*** Opening Material shown ***

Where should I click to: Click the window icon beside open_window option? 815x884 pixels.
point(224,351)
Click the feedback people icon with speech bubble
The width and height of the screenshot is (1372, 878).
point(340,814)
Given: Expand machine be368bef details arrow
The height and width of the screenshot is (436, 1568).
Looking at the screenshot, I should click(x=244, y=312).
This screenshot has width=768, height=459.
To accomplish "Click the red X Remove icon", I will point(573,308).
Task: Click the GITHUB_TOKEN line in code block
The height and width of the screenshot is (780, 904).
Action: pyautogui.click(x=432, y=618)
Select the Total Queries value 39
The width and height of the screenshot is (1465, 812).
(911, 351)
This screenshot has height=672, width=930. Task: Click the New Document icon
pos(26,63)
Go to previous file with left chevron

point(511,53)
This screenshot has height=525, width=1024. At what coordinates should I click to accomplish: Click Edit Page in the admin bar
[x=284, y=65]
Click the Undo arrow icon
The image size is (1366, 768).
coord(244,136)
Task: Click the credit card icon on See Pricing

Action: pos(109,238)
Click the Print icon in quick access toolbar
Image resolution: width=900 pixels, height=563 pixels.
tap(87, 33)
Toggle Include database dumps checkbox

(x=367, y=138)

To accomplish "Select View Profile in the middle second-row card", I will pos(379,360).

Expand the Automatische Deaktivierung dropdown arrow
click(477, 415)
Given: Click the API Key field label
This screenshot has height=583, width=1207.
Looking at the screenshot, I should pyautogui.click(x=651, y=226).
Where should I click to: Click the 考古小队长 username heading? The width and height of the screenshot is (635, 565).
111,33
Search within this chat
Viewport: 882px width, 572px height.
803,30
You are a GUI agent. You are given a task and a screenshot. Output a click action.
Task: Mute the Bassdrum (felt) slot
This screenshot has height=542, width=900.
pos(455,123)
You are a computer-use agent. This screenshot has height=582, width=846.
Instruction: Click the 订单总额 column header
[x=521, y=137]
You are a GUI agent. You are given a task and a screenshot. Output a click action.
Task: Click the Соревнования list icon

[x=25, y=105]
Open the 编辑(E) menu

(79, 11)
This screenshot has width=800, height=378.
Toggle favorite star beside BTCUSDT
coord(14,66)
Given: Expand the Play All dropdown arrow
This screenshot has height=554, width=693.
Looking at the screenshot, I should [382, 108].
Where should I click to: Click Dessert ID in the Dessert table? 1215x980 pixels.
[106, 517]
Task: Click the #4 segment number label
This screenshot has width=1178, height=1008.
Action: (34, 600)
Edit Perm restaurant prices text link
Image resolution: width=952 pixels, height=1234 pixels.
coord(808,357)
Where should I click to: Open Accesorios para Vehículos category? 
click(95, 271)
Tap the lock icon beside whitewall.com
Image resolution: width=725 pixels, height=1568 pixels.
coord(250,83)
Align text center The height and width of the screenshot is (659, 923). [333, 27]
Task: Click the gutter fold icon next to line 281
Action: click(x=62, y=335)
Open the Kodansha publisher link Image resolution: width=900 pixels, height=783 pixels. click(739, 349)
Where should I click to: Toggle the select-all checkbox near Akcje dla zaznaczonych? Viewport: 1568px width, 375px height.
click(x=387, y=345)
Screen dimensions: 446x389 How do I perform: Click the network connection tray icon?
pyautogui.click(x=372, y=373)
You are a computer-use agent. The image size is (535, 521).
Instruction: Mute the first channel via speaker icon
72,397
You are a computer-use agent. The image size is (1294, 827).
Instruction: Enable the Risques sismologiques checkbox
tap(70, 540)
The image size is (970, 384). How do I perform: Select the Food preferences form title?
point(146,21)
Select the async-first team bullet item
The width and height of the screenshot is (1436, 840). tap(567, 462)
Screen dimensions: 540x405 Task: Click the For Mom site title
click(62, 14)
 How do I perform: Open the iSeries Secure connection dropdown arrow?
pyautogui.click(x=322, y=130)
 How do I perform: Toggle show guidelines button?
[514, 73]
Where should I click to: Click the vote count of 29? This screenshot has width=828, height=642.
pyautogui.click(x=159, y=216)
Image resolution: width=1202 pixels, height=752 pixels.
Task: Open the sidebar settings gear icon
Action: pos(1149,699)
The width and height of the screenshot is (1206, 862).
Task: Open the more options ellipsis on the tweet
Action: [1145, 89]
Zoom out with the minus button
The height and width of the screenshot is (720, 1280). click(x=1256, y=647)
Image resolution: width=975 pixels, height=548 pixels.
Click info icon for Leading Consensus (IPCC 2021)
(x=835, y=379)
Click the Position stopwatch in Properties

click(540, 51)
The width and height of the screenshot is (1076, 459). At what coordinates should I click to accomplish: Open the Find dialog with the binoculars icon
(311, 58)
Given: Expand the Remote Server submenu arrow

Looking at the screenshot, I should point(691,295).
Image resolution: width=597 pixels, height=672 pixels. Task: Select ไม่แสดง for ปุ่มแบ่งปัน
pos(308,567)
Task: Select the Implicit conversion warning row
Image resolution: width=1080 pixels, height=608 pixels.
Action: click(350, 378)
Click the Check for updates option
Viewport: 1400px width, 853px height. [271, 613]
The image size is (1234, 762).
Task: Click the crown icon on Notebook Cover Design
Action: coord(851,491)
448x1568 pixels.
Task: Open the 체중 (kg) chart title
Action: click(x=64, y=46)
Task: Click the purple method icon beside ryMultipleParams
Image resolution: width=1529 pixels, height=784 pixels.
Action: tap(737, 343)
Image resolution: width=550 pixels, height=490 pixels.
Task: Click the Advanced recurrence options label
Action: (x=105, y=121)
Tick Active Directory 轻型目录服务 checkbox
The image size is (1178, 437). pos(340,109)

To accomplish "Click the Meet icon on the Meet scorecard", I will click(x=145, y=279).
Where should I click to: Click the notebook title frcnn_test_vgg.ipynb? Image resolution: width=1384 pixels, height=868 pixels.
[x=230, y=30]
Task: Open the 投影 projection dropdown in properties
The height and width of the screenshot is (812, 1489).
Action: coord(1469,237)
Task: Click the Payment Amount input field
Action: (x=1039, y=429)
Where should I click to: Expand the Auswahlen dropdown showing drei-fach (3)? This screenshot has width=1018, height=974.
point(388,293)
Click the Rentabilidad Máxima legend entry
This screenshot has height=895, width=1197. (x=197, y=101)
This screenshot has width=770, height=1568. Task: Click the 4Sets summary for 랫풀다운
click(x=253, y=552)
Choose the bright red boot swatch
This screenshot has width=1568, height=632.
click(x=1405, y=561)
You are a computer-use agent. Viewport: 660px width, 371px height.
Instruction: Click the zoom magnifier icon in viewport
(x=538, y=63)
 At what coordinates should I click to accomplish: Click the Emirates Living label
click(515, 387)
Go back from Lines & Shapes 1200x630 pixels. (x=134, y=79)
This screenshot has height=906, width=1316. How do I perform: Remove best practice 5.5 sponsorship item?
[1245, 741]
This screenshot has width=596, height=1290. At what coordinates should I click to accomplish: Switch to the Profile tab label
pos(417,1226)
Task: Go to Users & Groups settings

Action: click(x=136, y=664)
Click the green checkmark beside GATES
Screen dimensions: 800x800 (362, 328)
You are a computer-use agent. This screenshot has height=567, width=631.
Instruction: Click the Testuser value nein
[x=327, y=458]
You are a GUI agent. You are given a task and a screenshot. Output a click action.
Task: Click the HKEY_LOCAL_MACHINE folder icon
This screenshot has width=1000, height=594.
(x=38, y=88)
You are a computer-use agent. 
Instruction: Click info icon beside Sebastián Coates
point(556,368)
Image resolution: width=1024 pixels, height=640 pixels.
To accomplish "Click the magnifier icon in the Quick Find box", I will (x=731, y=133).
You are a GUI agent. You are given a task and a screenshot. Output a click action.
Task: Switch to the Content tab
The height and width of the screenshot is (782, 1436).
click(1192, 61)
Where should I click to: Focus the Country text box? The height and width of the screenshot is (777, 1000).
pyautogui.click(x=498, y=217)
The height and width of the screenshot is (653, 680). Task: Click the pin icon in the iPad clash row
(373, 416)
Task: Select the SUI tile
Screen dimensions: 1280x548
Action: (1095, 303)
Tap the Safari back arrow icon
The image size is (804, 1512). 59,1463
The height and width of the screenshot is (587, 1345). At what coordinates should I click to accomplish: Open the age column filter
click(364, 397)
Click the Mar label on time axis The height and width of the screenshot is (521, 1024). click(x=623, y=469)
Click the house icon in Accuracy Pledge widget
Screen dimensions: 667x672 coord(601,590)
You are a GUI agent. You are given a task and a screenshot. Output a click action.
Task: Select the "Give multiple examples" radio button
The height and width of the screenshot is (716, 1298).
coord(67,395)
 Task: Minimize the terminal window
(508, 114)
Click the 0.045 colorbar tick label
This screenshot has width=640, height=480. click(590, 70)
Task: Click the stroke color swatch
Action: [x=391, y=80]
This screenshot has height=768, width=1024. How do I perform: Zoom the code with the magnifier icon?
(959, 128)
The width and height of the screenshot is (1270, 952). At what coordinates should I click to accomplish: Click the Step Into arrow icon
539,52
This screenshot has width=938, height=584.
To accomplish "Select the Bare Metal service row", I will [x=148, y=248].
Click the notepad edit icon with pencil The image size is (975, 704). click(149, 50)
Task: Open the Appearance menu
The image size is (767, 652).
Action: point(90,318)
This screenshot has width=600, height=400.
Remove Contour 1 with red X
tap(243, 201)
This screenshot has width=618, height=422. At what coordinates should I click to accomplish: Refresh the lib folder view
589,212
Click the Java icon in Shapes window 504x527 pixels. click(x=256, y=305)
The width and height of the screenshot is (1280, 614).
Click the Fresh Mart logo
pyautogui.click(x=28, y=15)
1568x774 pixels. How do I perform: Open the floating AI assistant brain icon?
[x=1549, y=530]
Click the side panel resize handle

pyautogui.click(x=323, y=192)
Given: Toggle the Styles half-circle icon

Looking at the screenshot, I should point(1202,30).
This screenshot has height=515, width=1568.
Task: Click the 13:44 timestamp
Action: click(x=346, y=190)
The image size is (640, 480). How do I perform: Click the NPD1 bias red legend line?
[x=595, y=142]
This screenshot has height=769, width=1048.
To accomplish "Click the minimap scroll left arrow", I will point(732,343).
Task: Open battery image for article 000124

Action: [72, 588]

*** Closing Material shown ***

▶ [Activity] Look through the records above for the string "Shapes", then copy every line that has it.

▶ [Answer to the problem]
Go back from Lines & Shapes 1200x630 pixels. (x=134, y=79)
Click the Java icon in Shapes window 504x527 pixels. click(x=256, y=305)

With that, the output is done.